● Task objective:
The answer consists solely of the lines running from the one with "Open the hamburger menu" through the final line below, transcribed exactly and without any pictures.

Stored data:
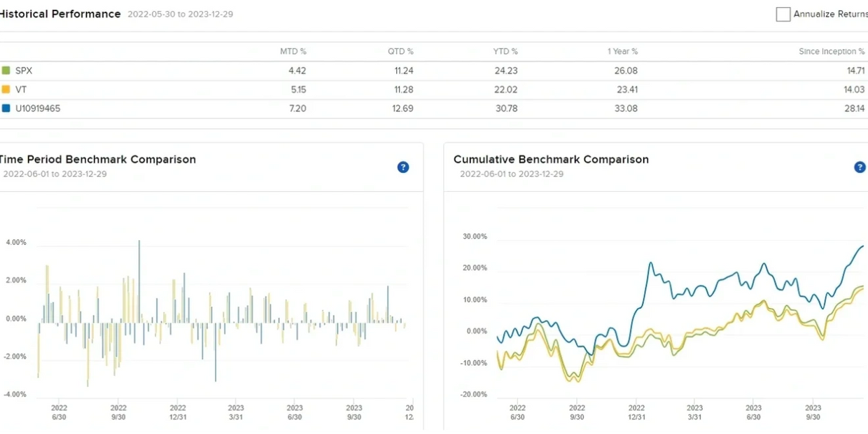Click the Time Period Benchmark Comparison title
868x434 pixels.
coord(98,160)
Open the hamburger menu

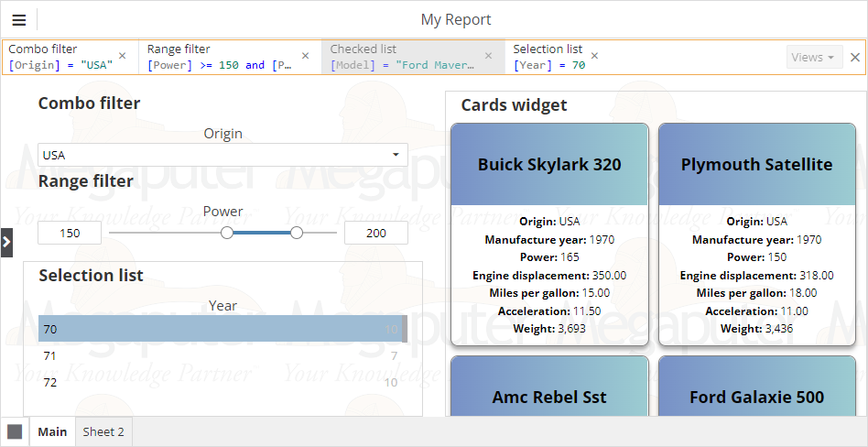coord(18,20)
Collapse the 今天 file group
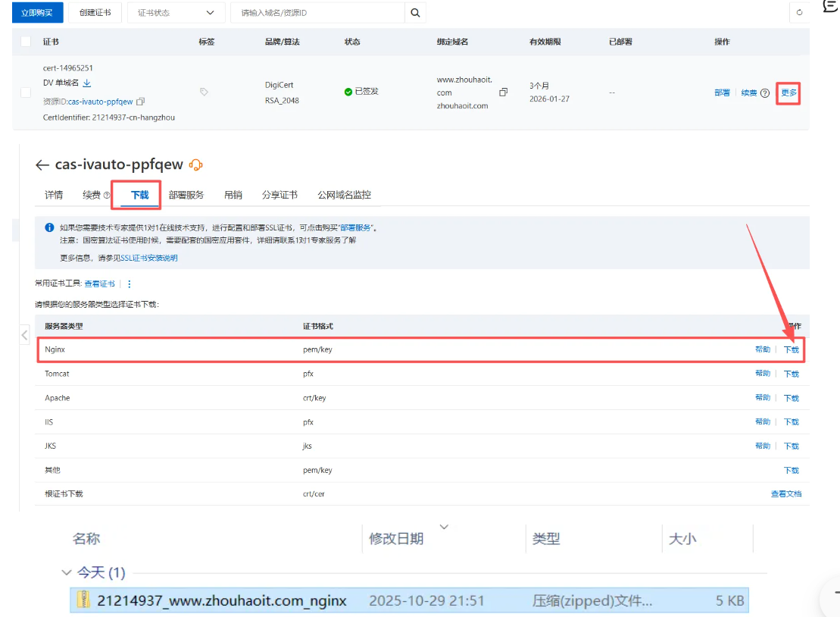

● Written answer:
Open the hamburger menu

coord(18,20)
Collapse the 今天 file group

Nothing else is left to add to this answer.